● **ASSIGNED TASK**: The result should be a word-for-word retyping of the entries below, free of pictures.

--- START ---

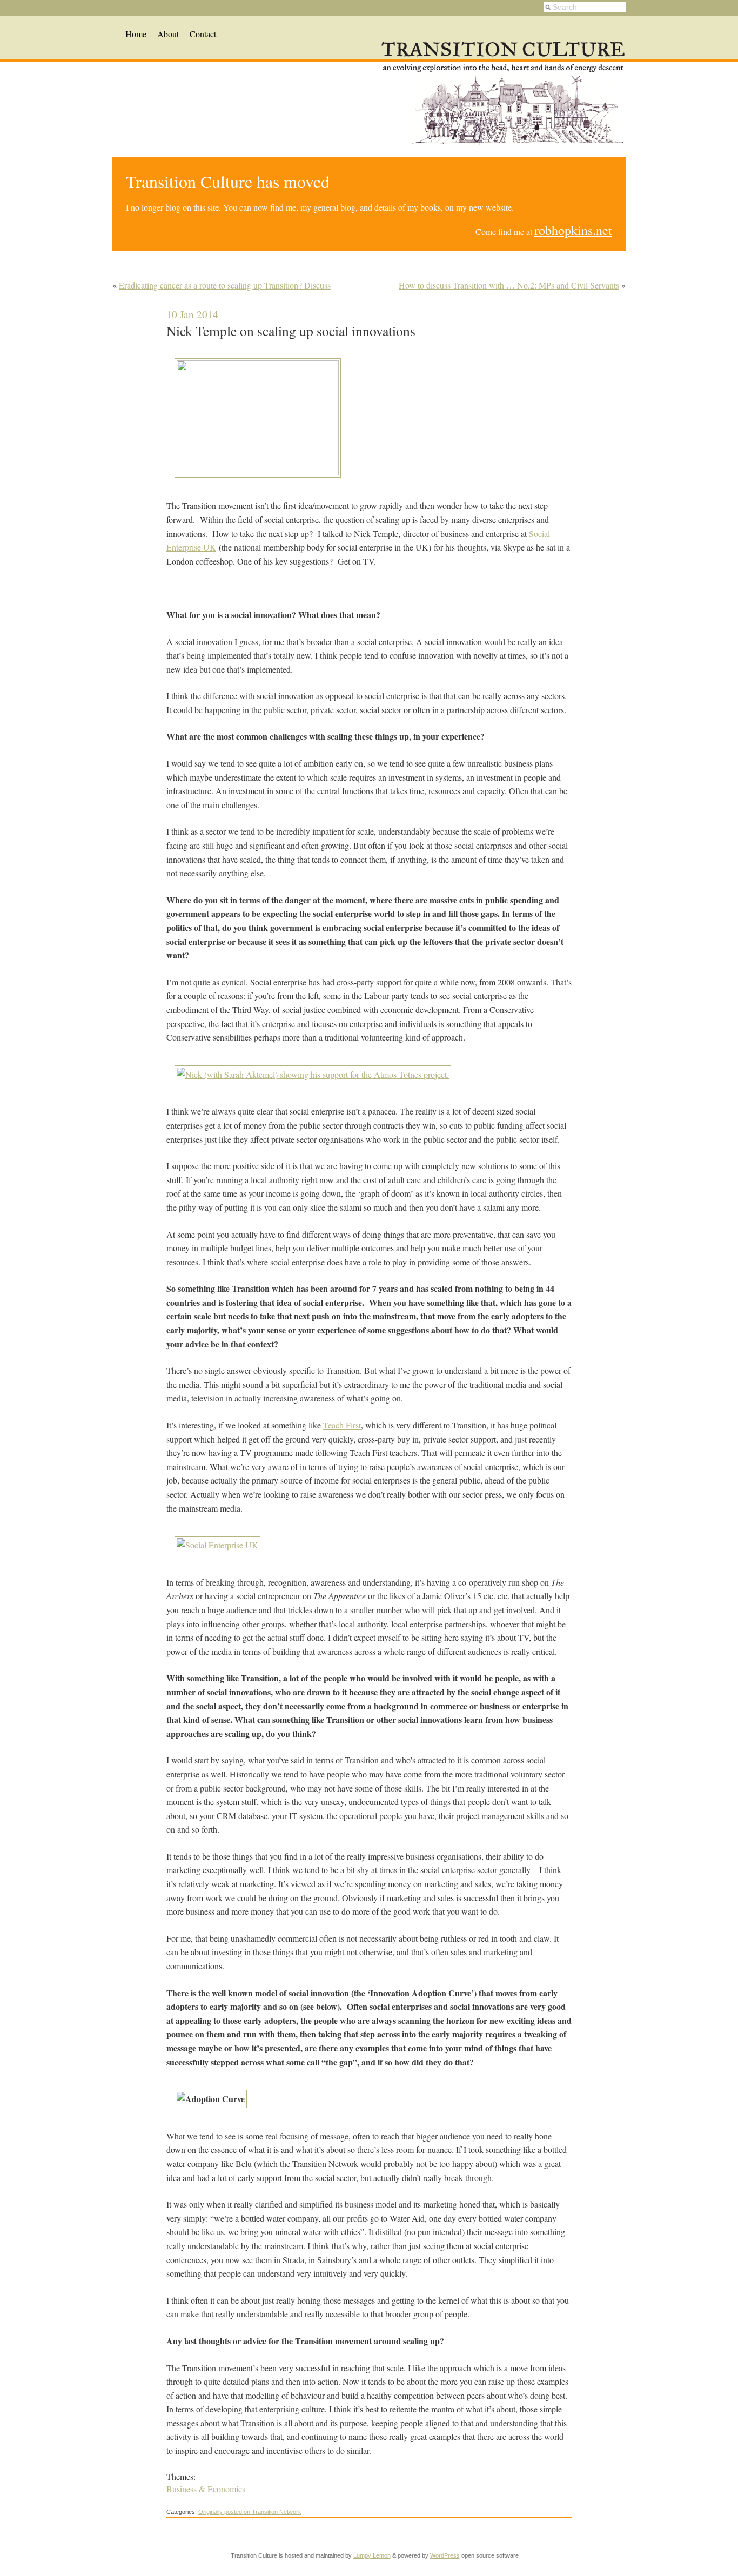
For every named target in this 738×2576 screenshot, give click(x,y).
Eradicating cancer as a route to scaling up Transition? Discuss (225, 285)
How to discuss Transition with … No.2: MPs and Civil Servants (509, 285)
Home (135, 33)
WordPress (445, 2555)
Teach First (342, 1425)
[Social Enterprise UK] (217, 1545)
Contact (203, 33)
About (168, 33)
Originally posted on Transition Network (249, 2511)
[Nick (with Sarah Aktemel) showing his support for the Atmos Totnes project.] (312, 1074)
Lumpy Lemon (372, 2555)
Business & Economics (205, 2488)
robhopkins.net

--- END ---

● **RESPONSE TO THE EXERCISE**:
For every named target in this 738×2576 screenshot, give click(x,y).
Eradicating cancer as a route to scaling up Transition? Discuss (225, 285)
How to discuss Transition with … No.2: MPs and Civil Servants (509, 285)
Home (135, 33)
WordPress (445, 2555)
Teach First (342, 1425)
[Social Enterprise UK] (217, 1545)
Contact (203, 33)
About (168, 33)
Originally posted on Transition Network (249, 2511)
[Nick (with Sarah Aktemel) showing his support for the Atmos Totnes project.] (312, 1074)
Lumpy Lemon (372, 2555)
Business & Economics (205, 2488)
robhopkins.net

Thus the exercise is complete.